I showed up at 10 to 9 and met just one of our athletes.
It was a snow day, so the Truckee/Tahoe Unified Schools were out.
The athletes we normally coach on weekdays didn't show, so I got to work with just Griffin. Griffin is a 6'2" 16 year old shredder, and he pretty much kills it.
I could go into what kind of coaching Griff needs, but that would be off-topic.
It's enough to say that Griff rides powder pretty fast and loves to charge everything as fast as possible.

So Griff and I headed out and got on Zephyr, heading straight to Cookie Cliff, which was awesome. We rode down to the bottom of Backside, headed back up, and had to amazing Promised Land runs.
Next we decided to head to LookOut Mountain, and after a short run, a short Poma Lift ride, and a short traverse, we dropped into the Doctors' Office.
It was pretty off the hook. Big rocks completely covered in blower pow turned into great jumps, and we both got way more air than anticipated.

So we arrive at the bottom of Lookout, and the chair is stopped. We jump in line, close to the front, and see a bunch of race coaches, Ryan and his private lesson, and Paige, our program Administrator. I probably should have figured that someone knew something I didn't.
As we're standing in line killing time, I get a phone call from James, the head coach. I answer it, of course, and he tells me he just received an email telling him that White Rabbit is going to open in 15 minutes.

A little inside info: White Rabbit is about 1/3 of Lookout Mountain, the third that faces the backside and has the fewest trees on it. It is also the most consistently steep terrain at Northstar. The downside is that it is 95% rocks, and rarely gets enough snow to cover them. Last season it didn't open, as far as I know, and from what I understand rarely opens more than a few days a season.

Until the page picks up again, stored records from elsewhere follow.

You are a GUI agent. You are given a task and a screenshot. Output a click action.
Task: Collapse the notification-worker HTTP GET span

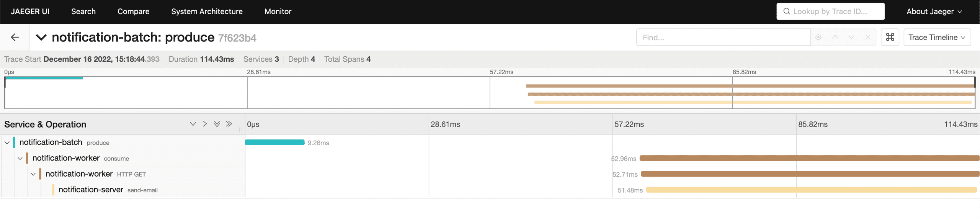(33, 174)
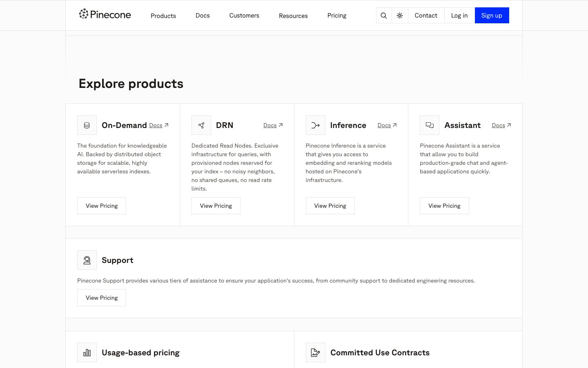This screenshot has width=588, height=368.
Task: Expand the Products navigation menu
Action: click(163, 16)
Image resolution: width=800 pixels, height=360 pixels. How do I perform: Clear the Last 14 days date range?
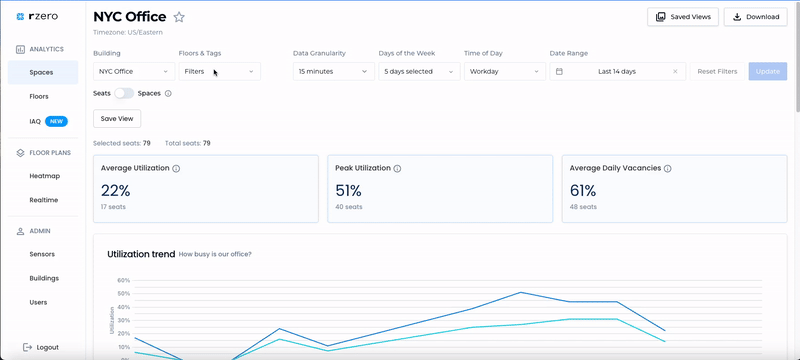(675, 71)
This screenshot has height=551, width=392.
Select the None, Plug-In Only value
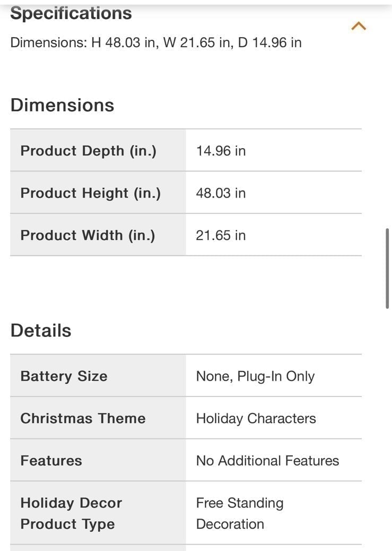(x=255, y=376)
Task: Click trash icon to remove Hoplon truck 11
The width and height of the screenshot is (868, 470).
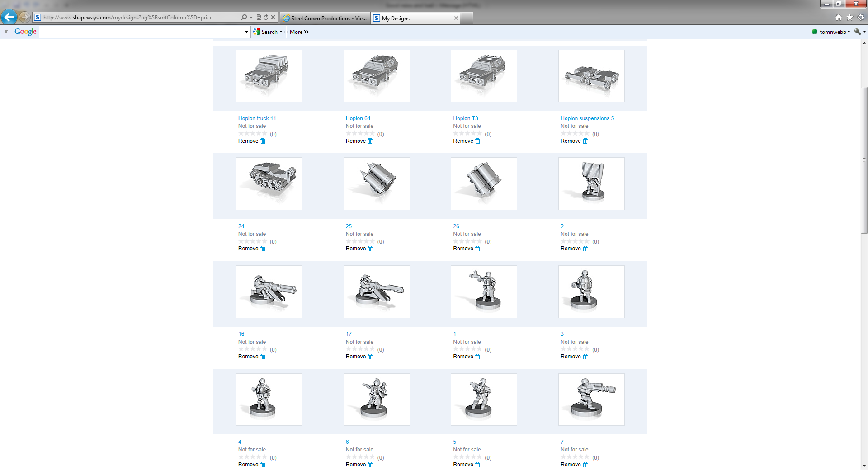Action: click(x=263, y=141)
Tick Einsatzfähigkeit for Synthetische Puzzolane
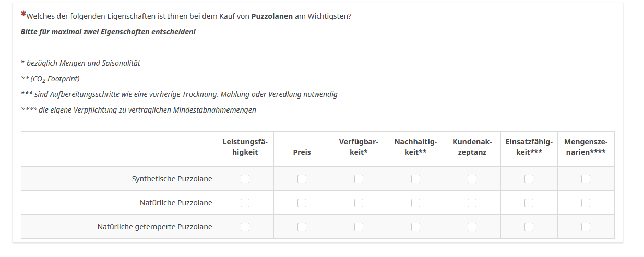This screenshot has height=257, width=644. [x=529, y=179]
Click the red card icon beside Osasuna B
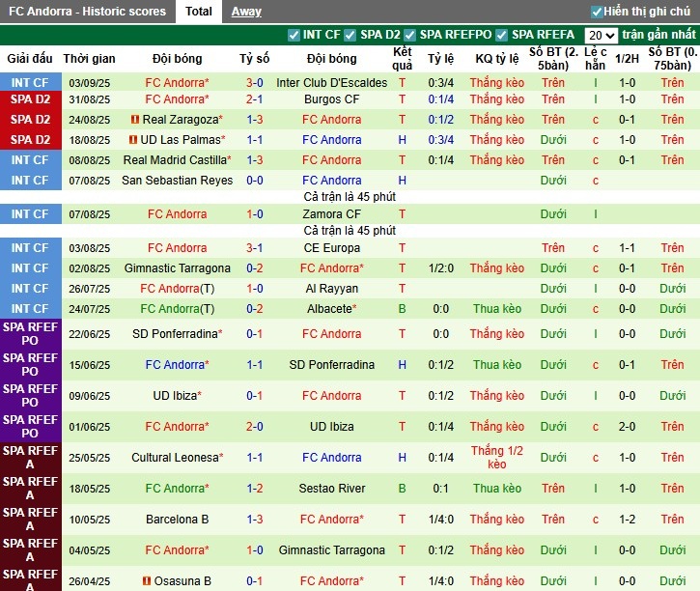Screen dimensions: 700x591 [147, 581]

So I let Ryan in on the secret once we load the chair, and we all head straight to the gate. Right behind us is Ski Patrol, and after waiting for about 3 minutes, we strap in and follo about 8 others through the gate.
We took the center section for the first run, and after a long traverse out involving some hard skating, we got back on the backside chair, rode to the top, strapped in, and b lined it back to the Lookout Link Poma.
Another short traverse and a top speed, no turns run down Martis deposited us back at the lift, where we rushed on and headed straight back to White Rabbit.
This time we headed far right. We got pretty deep back behind a ridge and almost got sucked into a gully that would have resulted in a long hike out.
We made the traverse and headed back to the same line for the next run.
The windlips and roller on WR were amazing! We found ourselves launching 30 to 40 feet and more without even trying and landing in soft, pillowy pow every time.
It was pretty incredible.

I forgot to mention that it was bluebird for every one of the runs we made, and cold, with almost no wind.
Anyone who says Northstar isn't sick needs to spend more time away from Vista.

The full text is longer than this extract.